This cancer drug may be our best hope yet for eliminating HIV once and for all

In In The News by Barbara Jacoby

By: Akshat Rathi

From: qz.com

Your body is a reservoir for bacteria and viruses as much as it is a bag of your own cells. Some of these are disease-causing agents, lurking in waiting for an opportunity to attack. This is a huge problem for those with HIV, the virus that eventually leads to AIDS. Take the case of the Mississippi baby, who after treatment with powerful drugs was termed HIV-free—but was found to still have HIV reservoirs two years after treatment was stopped.

Now, Satya Dandekar at the University of California, Davis and her colleagues have found a cancer drug that can attack these dormant HIV reservoirs. To get rid of HIV reservoirs once and for all, you need a drug that could target the dormant viruses without alerting the body’s immune system. After screening many known drugs, Dandekar found the cancer drug, PEP005, was able to do just that.

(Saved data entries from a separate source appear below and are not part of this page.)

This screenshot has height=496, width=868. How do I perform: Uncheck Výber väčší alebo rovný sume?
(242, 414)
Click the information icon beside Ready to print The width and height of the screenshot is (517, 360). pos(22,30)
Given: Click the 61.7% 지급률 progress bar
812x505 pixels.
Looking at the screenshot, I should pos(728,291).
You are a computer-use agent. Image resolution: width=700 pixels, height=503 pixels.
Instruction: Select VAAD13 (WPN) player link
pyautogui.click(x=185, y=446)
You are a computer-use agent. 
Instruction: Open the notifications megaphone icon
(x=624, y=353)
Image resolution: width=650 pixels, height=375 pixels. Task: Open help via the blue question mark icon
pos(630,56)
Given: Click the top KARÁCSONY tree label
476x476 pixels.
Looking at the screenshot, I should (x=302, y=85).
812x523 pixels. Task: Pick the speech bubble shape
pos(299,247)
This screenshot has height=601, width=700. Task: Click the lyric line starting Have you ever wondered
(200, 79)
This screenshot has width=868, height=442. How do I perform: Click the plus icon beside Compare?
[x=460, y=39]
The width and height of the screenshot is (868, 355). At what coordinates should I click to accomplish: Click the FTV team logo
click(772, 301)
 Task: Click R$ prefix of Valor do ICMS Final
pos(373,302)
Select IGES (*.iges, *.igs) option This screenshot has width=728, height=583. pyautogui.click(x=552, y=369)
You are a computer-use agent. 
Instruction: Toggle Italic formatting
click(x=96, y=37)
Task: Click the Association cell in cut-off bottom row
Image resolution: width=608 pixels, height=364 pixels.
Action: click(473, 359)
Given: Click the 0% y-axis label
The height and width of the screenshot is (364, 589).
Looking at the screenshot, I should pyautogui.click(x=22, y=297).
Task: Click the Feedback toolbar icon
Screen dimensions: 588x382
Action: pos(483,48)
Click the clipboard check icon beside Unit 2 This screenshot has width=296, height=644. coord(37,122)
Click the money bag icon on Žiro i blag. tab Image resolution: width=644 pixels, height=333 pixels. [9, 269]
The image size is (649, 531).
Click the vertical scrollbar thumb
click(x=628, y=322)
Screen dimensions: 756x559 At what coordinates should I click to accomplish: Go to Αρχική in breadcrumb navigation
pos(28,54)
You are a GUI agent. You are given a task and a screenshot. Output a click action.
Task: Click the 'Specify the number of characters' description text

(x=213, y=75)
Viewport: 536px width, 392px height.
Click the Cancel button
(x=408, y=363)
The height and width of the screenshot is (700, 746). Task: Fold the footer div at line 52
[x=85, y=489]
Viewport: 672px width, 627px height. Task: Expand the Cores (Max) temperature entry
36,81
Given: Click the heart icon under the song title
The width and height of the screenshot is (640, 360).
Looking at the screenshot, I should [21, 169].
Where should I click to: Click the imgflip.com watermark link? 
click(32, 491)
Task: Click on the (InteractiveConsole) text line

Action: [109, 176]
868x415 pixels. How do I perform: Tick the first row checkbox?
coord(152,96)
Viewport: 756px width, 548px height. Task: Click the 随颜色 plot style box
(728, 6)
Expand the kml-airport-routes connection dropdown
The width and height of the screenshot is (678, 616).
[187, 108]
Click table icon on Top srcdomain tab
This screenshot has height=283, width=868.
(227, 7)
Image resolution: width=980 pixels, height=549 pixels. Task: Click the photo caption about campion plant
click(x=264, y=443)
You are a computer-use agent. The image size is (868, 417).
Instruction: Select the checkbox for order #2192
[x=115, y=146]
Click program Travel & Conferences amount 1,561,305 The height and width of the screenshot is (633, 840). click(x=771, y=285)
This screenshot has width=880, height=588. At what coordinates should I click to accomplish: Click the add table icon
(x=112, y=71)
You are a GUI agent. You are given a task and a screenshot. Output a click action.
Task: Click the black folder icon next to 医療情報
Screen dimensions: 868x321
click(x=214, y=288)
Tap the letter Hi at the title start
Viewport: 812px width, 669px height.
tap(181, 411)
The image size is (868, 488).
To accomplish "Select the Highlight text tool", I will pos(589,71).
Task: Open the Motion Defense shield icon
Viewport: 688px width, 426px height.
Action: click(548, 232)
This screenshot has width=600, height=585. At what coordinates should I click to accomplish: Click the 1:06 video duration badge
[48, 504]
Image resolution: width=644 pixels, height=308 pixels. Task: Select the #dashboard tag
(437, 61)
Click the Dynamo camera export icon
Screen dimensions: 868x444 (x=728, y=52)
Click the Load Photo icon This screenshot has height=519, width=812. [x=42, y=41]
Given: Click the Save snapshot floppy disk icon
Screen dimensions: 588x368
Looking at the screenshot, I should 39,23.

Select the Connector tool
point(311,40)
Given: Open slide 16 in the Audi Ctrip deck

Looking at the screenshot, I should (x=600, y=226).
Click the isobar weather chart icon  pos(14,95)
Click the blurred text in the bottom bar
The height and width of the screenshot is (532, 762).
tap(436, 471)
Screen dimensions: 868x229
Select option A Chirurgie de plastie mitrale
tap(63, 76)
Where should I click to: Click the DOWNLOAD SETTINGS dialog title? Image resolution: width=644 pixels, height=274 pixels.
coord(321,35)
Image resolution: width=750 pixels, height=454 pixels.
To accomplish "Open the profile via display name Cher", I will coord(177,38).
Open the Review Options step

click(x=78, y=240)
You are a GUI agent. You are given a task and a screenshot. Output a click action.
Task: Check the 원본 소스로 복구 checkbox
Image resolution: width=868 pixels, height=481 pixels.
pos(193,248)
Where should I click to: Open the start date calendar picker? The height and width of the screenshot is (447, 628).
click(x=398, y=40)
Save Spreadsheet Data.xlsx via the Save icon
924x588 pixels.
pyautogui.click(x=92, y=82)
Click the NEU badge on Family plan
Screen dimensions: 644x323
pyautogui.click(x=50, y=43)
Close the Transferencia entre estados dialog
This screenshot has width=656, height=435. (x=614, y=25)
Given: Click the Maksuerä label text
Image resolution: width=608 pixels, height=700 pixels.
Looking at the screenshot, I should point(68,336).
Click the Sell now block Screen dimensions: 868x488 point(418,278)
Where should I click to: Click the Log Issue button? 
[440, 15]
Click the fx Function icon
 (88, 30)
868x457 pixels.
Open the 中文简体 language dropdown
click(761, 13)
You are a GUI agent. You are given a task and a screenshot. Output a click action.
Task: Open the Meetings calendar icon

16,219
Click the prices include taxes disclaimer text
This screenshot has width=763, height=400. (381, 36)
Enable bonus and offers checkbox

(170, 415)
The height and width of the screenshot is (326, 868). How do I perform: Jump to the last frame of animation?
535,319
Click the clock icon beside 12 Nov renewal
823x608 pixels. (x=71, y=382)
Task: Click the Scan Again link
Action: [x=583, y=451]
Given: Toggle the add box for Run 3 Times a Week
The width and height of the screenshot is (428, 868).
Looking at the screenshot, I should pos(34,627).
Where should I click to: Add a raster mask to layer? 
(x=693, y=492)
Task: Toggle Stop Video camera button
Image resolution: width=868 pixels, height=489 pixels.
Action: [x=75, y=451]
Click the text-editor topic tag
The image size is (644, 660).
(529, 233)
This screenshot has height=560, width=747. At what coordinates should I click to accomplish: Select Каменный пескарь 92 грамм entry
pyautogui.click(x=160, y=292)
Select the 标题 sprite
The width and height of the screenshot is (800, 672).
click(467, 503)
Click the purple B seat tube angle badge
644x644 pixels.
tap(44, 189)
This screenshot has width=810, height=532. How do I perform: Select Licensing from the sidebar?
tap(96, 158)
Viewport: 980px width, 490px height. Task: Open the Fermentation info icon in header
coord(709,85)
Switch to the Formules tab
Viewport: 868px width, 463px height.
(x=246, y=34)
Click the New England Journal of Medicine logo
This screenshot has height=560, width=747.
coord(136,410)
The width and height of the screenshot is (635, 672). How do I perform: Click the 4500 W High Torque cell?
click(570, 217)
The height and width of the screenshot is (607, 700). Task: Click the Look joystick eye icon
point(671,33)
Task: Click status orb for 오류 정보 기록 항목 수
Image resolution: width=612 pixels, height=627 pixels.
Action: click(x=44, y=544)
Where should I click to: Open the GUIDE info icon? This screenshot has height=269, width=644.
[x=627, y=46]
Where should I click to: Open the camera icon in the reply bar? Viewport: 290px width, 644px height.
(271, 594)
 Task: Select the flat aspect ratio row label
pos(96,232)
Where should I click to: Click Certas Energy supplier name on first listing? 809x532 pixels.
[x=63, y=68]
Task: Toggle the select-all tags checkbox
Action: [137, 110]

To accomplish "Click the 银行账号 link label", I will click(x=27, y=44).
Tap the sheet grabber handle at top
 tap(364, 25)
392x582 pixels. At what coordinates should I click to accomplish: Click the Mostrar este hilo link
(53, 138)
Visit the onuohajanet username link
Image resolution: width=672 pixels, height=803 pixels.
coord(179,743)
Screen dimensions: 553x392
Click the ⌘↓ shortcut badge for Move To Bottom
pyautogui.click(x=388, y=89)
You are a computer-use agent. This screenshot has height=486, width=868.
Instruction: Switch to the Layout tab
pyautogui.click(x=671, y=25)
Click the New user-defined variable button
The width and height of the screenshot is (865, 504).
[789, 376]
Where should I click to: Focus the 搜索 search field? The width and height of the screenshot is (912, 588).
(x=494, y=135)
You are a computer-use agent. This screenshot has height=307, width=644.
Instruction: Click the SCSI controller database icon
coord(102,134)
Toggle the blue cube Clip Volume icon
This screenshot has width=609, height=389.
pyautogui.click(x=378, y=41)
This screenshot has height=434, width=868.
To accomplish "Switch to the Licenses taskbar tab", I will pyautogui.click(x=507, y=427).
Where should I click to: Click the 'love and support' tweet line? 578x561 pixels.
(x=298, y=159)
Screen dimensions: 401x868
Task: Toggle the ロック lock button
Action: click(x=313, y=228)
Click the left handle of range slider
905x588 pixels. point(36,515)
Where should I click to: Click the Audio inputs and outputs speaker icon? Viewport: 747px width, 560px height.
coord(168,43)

PEP005 works by targeting proteins that are unique to dormant HIV. Dandekar calls the process “kick and kill,” and it is one the most promising developments towards eradication of the disease. They tested the drug on infected used lab cells, and fresh ones taken from 13 people with HIV, and found that it worked to get rid of the reservoirs.

If human trials show success, then PEP005 could make it to market sooner because it can skip certain regulatory hurdles as a result of having been through the screening process for cancer.

But PEP005 is not the most effective use of the drug. Another chemical, JQ1, when used in combination with PEP005, does the job much better. But such a combination of drugs will have to go through the proper regulatory procedures—and may take up to 10 years to be approved for human use.